PROVIDED INFORMATION:
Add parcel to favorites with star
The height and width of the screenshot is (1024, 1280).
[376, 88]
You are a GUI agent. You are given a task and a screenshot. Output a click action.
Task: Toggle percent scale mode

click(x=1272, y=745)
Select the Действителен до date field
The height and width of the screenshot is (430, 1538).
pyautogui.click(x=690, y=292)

YOUR GOAL: An exact transcription of all the records is needed.

YOUR SOLUTION:
Add parcel to favorites with star
The height and width of the screenshot is (1024, 1280).
[376, 88]
You are a GUI agent. You are given a task and a screenshot. Output a click action.
Task: Toggle percent scale mode

click(x=1272, y=745)
Select the Действителен до date field
The height and width of the screenshot is (430, 1538).
pyautogui.click(x=690, y=292)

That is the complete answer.